** About this task **
After finding the line with "Universidade (232, 1953)" in the entries below, retype exactly each line from there through the line with "destaque (140, 786)", including that final line.

** Stored data **
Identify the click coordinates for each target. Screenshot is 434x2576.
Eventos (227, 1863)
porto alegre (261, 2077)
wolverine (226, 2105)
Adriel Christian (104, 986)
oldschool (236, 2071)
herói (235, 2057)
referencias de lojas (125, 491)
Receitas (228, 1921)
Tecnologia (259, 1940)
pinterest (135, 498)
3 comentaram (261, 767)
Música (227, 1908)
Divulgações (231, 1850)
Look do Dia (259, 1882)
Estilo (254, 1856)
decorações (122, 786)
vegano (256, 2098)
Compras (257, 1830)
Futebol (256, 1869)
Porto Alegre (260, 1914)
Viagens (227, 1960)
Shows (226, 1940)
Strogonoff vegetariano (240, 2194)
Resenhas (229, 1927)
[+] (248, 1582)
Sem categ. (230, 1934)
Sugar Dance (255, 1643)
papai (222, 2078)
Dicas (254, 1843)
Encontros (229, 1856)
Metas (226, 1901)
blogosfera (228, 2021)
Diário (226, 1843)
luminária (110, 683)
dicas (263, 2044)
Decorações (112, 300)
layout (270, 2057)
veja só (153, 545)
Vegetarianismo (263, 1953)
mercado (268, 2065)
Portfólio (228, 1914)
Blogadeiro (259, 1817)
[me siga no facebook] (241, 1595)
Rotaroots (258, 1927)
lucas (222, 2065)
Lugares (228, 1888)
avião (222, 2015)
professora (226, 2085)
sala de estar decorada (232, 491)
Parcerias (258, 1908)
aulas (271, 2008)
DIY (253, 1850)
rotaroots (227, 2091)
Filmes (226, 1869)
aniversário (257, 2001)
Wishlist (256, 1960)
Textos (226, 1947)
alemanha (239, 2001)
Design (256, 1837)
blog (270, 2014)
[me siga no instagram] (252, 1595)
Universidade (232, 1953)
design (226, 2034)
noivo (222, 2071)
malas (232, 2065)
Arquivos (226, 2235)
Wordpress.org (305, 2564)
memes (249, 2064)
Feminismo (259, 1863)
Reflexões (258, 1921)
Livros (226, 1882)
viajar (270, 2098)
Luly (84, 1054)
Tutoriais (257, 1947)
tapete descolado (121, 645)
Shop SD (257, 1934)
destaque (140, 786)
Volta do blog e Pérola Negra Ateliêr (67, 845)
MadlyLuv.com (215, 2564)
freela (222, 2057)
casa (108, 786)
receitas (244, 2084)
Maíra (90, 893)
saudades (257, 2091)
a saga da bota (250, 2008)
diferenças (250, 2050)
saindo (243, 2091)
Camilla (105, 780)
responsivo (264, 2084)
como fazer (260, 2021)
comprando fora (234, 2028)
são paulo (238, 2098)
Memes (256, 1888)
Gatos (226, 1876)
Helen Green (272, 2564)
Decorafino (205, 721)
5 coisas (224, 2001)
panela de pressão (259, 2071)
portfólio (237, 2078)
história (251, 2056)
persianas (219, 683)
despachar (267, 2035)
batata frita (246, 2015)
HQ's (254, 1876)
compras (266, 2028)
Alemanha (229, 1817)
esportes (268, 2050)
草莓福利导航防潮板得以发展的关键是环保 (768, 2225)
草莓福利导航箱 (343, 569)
...
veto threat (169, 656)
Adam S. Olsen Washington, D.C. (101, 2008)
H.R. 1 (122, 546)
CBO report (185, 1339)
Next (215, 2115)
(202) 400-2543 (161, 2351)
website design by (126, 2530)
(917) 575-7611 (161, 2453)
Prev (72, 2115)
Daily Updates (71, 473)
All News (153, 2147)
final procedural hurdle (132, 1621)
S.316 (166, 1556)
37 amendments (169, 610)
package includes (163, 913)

** Solution for this exercise **
Universidade (232, 1953)
design (226, 2034)
noivo (222, 2071)
malas (232, 2065)
Arquivos (226, 2235)
Wordpress.org (305, 2564)
memes (249, 2064)
Feminismo (259, 1863)
Reflexões (258, 1921)
Livros (226, 1882)
viajar (270, 2098)
Luly (84, 1054)
Tutoriais (257, 1947)
tapete descolado (121, 645)
Shop SD (257, 1934)
destaque (140, 786)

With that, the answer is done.